April 9, 2020
Chief Economist Scott Brown discusses the latest market data.
Initial claims for unemployment benefits totaled 6.61 million in the week ending April 4, down from 6.87 million in the week before. Prior to seasonal adjustment, 15.1 million people have filed claims in the past three weeks – that’s 9.2% of the labor force – and the figures understate the degree of job losses (as not every laid-off worker can file a claim).
The UM Consumer Sentiment Index fell to 71.0 in the mid-April reading, down from 89.1 in March and 101.0 in February. It was the largest decline on record.

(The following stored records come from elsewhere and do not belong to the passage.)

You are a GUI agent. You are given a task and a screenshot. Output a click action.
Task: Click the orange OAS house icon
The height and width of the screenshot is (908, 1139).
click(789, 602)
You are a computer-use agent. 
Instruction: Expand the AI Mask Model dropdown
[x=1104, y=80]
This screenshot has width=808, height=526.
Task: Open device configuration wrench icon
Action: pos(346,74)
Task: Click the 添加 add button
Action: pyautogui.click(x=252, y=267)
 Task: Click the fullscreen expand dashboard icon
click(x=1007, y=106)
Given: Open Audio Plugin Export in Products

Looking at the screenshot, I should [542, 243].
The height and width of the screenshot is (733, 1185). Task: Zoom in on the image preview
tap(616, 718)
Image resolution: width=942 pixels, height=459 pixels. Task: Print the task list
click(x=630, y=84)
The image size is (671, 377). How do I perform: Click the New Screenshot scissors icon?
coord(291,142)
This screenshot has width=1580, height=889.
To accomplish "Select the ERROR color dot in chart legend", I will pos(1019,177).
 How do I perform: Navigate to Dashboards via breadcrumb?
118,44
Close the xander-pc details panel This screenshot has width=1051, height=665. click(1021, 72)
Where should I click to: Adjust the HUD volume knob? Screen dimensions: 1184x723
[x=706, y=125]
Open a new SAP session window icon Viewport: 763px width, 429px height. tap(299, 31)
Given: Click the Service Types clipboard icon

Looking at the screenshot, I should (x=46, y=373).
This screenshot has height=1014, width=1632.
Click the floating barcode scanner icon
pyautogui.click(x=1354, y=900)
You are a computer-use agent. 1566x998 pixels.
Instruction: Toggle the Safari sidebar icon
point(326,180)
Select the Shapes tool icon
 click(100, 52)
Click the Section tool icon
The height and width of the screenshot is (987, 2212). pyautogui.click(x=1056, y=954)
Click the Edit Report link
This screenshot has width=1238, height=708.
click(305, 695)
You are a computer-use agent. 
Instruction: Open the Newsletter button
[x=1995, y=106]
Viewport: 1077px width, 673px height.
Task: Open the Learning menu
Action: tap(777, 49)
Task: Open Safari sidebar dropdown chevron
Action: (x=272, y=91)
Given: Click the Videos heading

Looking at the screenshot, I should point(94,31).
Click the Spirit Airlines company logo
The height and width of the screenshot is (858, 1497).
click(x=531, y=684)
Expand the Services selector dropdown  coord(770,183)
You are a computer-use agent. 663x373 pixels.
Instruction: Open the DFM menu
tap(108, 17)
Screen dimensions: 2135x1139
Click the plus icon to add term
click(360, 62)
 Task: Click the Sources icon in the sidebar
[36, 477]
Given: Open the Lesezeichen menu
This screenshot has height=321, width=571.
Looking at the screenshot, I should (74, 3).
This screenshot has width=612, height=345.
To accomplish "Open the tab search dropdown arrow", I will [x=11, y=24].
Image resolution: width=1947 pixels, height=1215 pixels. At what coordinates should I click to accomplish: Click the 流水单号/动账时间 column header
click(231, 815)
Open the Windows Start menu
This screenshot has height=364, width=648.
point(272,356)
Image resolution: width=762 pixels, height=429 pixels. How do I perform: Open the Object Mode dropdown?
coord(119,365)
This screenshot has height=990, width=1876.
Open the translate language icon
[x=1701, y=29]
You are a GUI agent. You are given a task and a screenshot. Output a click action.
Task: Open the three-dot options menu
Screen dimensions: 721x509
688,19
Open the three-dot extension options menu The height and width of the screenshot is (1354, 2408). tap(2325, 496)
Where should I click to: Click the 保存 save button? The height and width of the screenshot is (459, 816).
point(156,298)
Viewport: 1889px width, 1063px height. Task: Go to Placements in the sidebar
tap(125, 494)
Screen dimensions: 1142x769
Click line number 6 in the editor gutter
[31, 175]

The report held a cautionary tone, indicating that sentiment would likely fall further in the weeks ahead.
In an online conference call through the Brookings Institute, Fed Chair Powell displayed a calm demeanor. While his initial comments seemed to be little more than hand-holding, showing steady leadership is an important role for the Fed in these times. He addressed a number of questions about the impact of COVID-19 and what the Fed is doing.
Next week, jobless claims will remain the key economic data report to watch (these figures are timely and relatively accurate). Retail sales results for March are likely to be horrible (with the decline magnified by the seasonal adjustment). The Index of Leading Economic Indicators will post a huge drop, reflecting declines in most components, but especially from the increase in jobless claims.